*** Data ***

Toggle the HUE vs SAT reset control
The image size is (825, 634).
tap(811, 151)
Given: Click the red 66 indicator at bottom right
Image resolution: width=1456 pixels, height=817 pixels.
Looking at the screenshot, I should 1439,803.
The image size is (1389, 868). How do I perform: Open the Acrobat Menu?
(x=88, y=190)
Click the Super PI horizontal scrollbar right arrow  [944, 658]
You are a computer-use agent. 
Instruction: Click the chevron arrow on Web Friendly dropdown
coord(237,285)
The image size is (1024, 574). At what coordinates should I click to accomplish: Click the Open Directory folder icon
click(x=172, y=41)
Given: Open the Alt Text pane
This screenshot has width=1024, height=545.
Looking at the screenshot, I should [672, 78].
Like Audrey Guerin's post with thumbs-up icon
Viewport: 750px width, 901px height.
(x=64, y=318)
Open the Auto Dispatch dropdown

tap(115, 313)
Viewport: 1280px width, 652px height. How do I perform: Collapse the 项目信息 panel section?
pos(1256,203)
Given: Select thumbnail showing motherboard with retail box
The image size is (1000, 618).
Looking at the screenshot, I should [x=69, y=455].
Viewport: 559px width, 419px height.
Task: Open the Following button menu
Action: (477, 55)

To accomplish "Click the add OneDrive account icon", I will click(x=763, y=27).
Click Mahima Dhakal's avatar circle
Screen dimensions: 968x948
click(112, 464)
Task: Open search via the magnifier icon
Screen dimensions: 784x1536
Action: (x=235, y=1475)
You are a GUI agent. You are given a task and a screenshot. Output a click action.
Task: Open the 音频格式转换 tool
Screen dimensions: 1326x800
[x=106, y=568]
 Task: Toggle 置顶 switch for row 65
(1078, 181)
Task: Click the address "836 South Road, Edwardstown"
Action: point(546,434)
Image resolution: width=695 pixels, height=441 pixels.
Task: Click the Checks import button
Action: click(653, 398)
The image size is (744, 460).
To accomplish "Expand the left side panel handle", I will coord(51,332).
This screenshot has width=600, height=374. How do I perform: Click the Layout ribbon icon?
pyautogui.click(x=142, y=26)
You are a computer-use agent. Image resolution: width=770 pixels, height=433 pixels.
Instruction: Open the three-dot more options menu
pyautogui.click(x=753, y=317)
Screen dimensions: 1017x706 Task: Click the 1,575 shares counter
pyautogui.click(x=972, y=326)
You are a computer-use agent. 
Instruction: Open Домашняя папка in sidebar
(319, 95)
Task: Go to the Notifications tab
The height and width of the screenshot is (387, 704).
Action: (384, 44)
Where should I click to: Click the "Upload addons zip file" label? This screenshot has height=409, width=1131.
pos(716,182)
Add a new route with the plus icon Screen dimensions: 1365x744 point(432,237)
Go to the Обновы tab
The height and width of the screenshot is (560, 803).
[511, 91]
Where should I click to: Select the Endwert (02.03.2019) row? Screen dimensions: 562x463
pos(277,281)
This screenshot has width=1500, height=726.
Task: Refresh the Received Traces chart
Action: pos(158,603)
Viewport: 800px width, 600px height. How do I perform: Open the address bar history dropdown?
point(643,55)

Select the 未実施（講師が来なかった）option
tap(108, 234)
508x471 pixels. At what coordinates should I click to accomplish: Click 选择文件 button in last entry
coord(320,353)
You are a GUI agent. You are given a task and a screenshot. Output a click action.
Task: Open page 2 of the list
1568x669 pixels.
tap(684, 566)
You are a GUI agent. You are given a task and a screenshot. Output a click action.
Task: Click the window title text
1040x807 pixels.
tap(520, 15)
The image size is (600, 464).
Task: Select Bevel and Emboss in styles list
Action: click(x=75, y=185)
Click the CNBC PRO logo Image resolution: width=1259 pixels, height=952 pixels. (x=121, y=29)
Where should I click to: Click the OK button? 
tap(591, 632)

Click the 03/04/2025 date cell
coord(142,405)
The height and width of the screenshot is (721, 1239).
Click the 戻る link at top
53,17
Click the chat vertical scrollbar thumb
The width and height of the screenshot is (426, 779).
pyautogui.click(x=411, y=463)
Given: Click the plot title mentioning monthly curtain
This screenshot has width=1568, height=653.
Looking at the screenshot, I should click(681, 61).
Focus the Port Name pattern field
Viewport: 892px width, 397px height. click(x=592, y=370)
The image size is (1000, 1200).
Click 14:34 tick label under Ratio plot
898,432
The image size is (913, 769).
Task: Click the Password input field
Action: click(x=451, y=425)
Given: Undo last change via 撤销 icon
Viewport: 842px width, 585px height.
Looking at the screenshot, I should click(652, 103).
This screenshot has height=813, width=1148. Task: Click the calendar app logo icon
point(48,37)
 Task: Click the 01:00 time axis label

*** End of Data ***

▶ **What you are asked to do**: Return one number, the count of lines in the records holding the word "will".

▶ **Solution for this task**: 2